Ask Them To Dance
Rector Chris Girata's latest article in the Katy Trail Weekly
A few weeks ago, our U.S. House of Representatives passed a resolution condemning all “hateful expressions of intolerance.” So at first glance, I’m glad hateful expressions of intolerance have been clearly condemned. But honestly, I’m left wondering why we need such a broadly sweeping resolution in the first place, and whether a resolution is actually helpful at all.
You might guess, based on my line of work, that I would certainly be against all expressions of intolerance (although sometimes my most intolerant colleagues are the ones who make the most noise). You’d be right. Intolerance is absolutely not Christian, nor is it the best of humanity in general. I’m glad that our leaders want to condemn intolerance, but I sure wish we the people would behave better so that resolutions like that wouldn’t be necessary in the first place.
Tolerance is better than intolerance. Of course it is. Tolerance does no harm, and as a popular notion that has been intentionally present in public dialogue for decades, it’s an ideal that most people offer lip service to support. Certainly, tolerance is better than intolerance, but I also hope for a lot more than just basic tolerance in the future.
Merriam-Webster defines tolerance as “the capacity to endure pain or hardship.” Unfortunately, in my experience, that is the manifestation of tolerance. Most tolerant people fall far short of acceptance, but instead, simply deal politely with people who are different. Not very inspiring.
Instead of simply tolerating one another, I wish we could get to a place of inclusion. Inclusion is not just tolerating someone’s differences. Instead, inclusion is inviting someone as they are to be a part of who you are. I once heard the difference articulated like this: Tolerance is inviting someone to the party, but inclusion is asking them to dance. Sure, it’s good to let someone know they are tolerated, but it’s so much better (incomparably better) to honor who they are. We are best when we seek to include someone else’s uniqueness with our own to make our world more interesting, more joyful and more loving.
Let me be quick to say that I am not hoping for a sugary, shallow kind of inclusion. I’m not hoping that “we can all just get along.” In fact, I’m fond of saying that I don’t seek agreement, I seek alignment. When we have to agree on something together, we often find ourselves bickering about specifics. But when we take a step up, seeking to align toward a more common goal, then we find a space in which we can let the best of us shine.

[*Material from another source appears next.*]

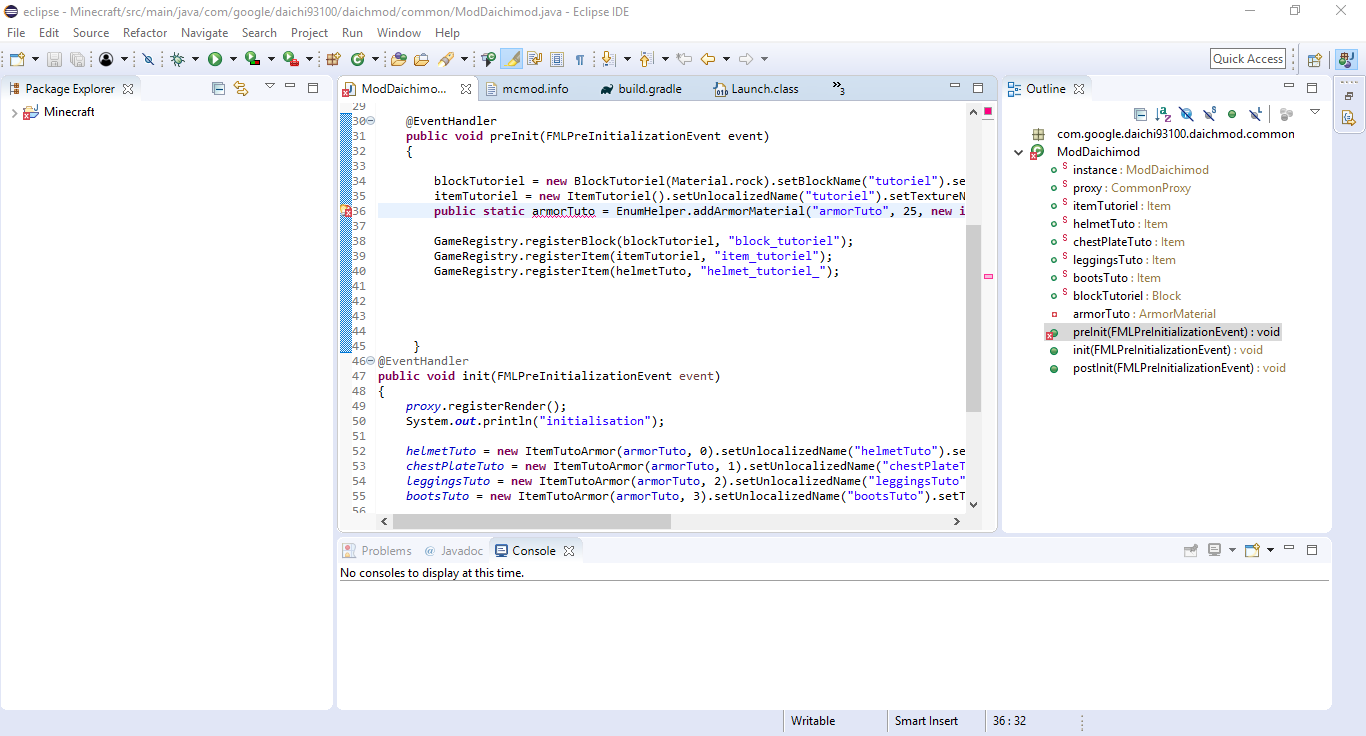Image resolution: width=1366 pixels, height=736 pixels.
Task: Click the green Run button in the toolbar
Action: coord(214,60)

I began this column with a big moment — the passing of a Congressional resolution — but I want to end with something closer to home. I want to challenge you to talk with a friend or family member you don’t agree with. Rather than making the topic of your conversation a popular issue of the day, I encourage you to ask a better question: What do you hope for?
This week, find someone you know disagrees with you, but someone who does not need to be disagreeable, and see if you might find an idea in which you can align. My guess is that, if we can get beyond the dramatic stories of the day, we will find that we share very similar hopes and dreams for the future. Once we reconnect on that higher level, choosing to live with more civility in the day-to-day will become so much easier. And if that conversation doesn’t go well, try to find someone you don’t know, who’s not like you and ask them to dance.